A stone archway, framing sea and sky. The threshold to another world, a world unsuspected by visitors hurrying over the windswept plateau to the Bill, Portland’s beak-like southern tip.
Under the eye of Rufus Castle, we wander down between spindly ivy-sashed trees and warm, lichened walls bright with valerian, to the cove where shuttered beach huts curve round a bank of big, pale stones. The sense of otherness increases. Earlier this year, we were met by the sight of three pebble minarets silhouetted against the waves. If we hadn’t taken photos, we’d have thought we had dreamed them.
A cliff path leads us up into Penn’s Weare, a mad landscape of landslip and rampaging vegetation. The gentle greens and yellows of our last visit are now bleached and tarnished, tall grasses faded to blond, wood spurge dried to rust. Only wild thyme, pyramidal orchids and scabious add dashes of colour. A lizard flicks from sight, bees thrum and a southern pill woodlouse (bigger than the cheeselogs at home) trundles across our path. We pick our way past pits and boulders, at one minute in a holloway of wayfarer’s trees and buddleia, the next on a spiny ridge or in an amphitheatre above the bay. Below, on a rock, two cormorants preen themselves while a third stretches its wings. A boat chugs past.
At the lookout hut, we turn from the sea and make our way up to the long limestone crag on the skyline. No clang of climbers today, only a liquid, throaty sound. Peering down at us from a high ledge are five white doves and a single grey city type, constantly fluttering and changing places like the waves far below.
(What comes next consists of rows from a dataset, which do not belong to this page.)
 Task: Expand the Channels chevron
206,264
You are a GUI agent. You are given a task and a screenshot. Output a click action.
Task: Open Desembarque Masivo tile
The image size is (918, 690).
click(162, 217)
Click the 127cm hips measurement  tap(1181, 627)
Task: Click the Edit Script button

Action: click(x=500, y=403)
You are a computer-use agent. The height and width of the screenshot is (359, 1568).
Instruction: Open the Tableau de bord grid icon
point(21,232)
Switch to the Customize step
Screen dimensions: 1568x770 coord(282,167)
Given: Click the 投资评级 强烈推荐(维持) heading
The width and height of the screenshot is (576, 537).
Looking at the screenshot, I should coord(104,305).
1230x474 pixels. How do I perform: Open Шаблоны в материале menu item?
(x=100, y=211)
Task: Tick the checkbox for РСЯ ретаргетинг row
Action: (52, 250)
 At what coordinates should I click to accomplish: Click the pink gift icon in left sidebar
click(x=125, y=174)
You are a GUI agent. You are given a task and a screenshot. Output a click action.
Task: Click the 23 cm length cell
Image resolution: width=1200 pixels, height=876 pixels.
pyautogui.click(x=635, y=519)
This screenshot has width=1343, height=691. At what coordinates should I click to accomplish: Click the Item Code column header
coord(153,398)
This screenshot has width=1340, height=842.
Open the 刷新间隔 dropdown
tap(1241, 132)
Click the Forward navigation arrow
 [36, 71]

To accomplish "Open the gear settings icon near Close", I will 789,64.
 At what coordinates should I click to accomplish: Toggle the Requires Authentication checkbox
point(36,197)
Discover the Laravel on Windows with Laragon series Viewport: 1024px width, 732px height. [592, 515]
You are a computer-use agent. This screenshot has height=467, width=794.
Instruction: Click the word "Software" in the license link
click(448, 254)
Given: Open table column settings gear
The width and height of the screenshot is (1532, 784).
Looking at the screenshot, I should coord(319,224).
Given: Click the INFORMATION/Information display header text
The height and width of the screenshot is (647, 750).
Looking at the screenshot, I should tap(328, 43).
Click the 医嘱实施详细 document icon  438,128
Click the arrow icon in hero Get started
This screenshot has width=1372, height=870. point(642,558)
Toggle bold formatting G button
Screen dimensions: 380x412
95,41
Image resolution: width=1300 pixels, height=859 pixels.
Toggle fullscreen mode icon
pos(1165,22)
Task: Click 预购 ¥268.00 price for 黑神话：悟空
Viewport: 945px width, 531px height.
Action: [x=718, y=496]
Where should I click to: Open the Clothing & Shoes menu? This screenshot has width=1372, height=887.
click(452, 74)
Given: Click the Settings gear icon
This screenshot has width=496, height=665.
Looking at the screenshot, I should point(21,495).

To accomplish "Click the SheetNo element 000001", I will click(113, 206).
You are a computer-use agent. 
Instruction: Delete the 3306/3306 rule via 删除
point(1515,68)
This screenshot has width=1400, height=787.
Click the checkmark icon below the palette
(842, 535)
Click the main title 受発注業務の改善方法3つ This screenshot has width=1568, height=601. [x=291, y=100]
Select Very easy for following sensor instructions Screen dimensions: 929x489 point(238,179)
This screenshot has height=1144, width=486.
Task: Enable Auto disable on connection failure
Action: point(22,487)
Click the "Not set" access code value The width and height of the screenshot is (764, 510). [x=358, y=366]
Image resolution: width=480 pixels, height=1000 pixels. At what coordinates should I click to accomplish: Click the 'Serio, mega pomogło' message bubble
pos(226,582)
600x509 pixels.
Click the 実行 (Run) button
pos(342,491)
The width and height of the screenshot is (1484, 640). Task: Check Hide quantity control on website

The track we’re on was once a railway – a hint, like the scattered, half-dressed rocks, that this playground used to be a place of back-breaking labour. In his strange late novel The Well-Beloved, Thomas Hardy conjures up Portland’s quarries, where “eternal saws were going to and fro upon eternal blocks of stone”. Portland becomes the Isle of Slingers and a cottage near the castle the home of his heroine, Avice. Going back through the archway, we pass the cottage, a last vestige of the afternoon’s magic.